Depois do breve ensaio feito há alguns anos, o mercado imobiliário retoma o conceito de empreendimentos de uso misto. “Idéia extremamente simpática, que se contrapõe ao movimento racionalista urbanístico – Brasília é um exemplo – que defende áreas da cidade dedicadas ao trabalho e outras à moradia. Hoje, se consegue o mix de funções num único condomínio, desde que sejam compatíveis”. Na contramão da sustentabilidade que prescreve o mínimo uso do automóvel, em bairros como o Morumbi, Alto de Pinheiros e Jardim Europa só se vai à padaria de carro. Alex Abiko mostra, no entanto, o outro lado, ao lembrar que esses bairros ainda garantem a permeabilidade do solo. E defende o tombamento, impedindo novas construções, para garantir que essas regiões continuem a preservar as raras áreas verdes da cidade. “Não tem uma solução única, a cidade é um ser complexo”, diz.

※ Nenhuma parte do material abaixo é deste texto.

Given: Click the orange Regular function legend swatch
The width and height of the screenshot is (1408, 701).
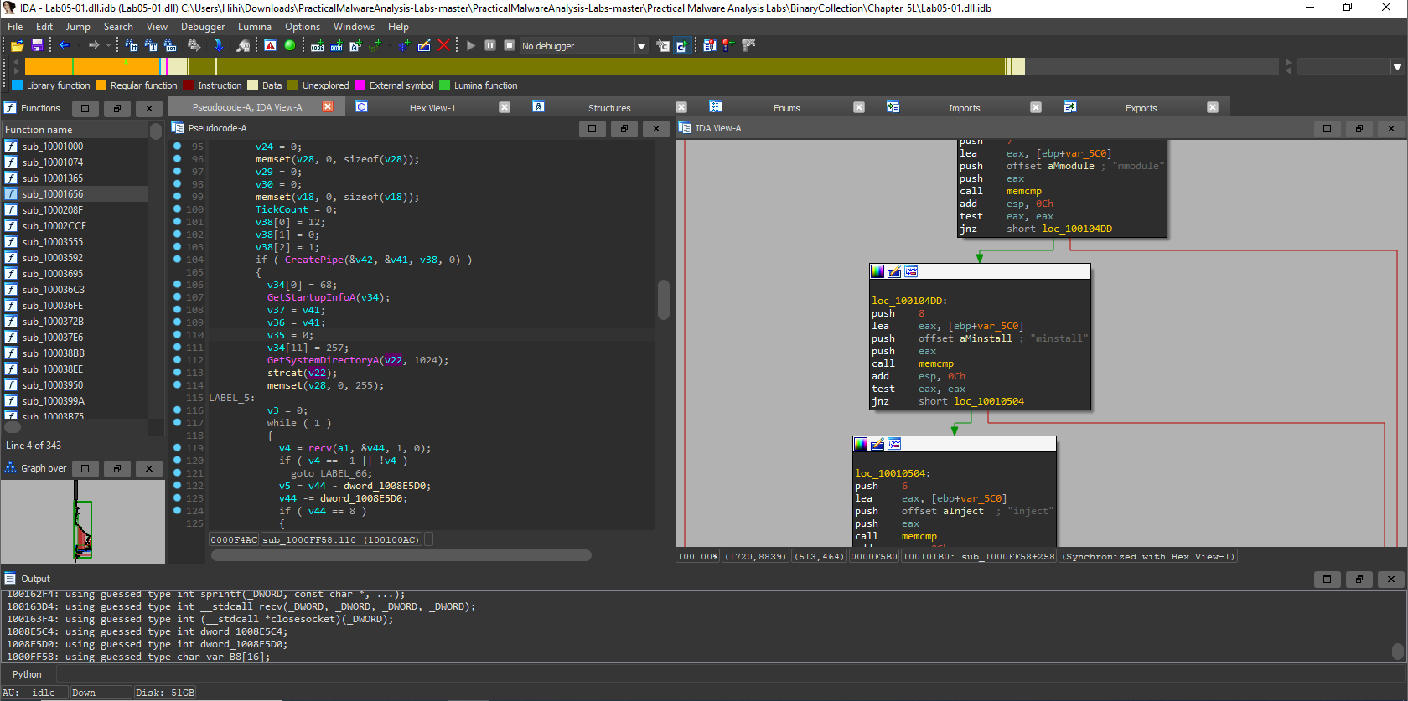Looking at the screenshot, I should pyautogui.click(x=101, y=85).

Para ele, continua válida a já bastante conhecida tese de o poder público incentivar a instalação de indústrias e serviços nos bairros mais afastados, evitando o trânsito de moradores pela cidade. “Mais do que isso, precisamos começar a pensar na gestão da metrópole. Um bom exemplo é o descarte de lixo que, hoje, o município de São Paulo já não tem onde fazer. Qual é a solução? Enviar para outra cidade? Eles vão querer o lixo que o paulistano produz? Claro que não. É preciso, portanto, que tenhamos uma instância de poder metropolitano, com a função de equacionar soluções de acordo com os interesses dos municípios”, comenta, lembrando que o governador Geraldo Alckmin criou uma Secretaria de Negócios Metropolitanos: “uma bela iniciativa, se vai funcionar ou não, só o tempo dirá”. Outra ação nesse sentido foi a legislação, aprovada pelo governo federal, de consórcios de municípios que se reúnem de forma voluntária para resolver questões pontuais, como um problema de drenagem de rio que atravessa os seus territórios.

Abiko conclui alertando que um edifício jamais será sustentável em si mesmo. Para ser ‘verde’, certificado ou não, precisa conversar com o entorno, estar implantado em região de fácil acesso, rodeado por serviços e equipamentos públicos. “Mesmo que seja um ‘green build’, de nada adianta se for construído num lugar que inunda”.

Redação AECweb

 
Alex Abiko é engenheiro civil, professor Titular em Gestão Urbana e Habitacional da Escola Politécnica da USP, coordenador do Grupo de Ensino e Pesquisa "Engenharia e Planejamento Urbanos" do Departamento de Engenharia de Construção Civil da Escola Politécnica. Tem desenvolvido pesquisas, se envolvido em consultorias e orientado alunos de mestrado e doutorado, além de possuir publicações em livros e periódicos particularmente em sustentabilidade urbana, gestão habitacional, ofertas em habitação e urbanização de favelas.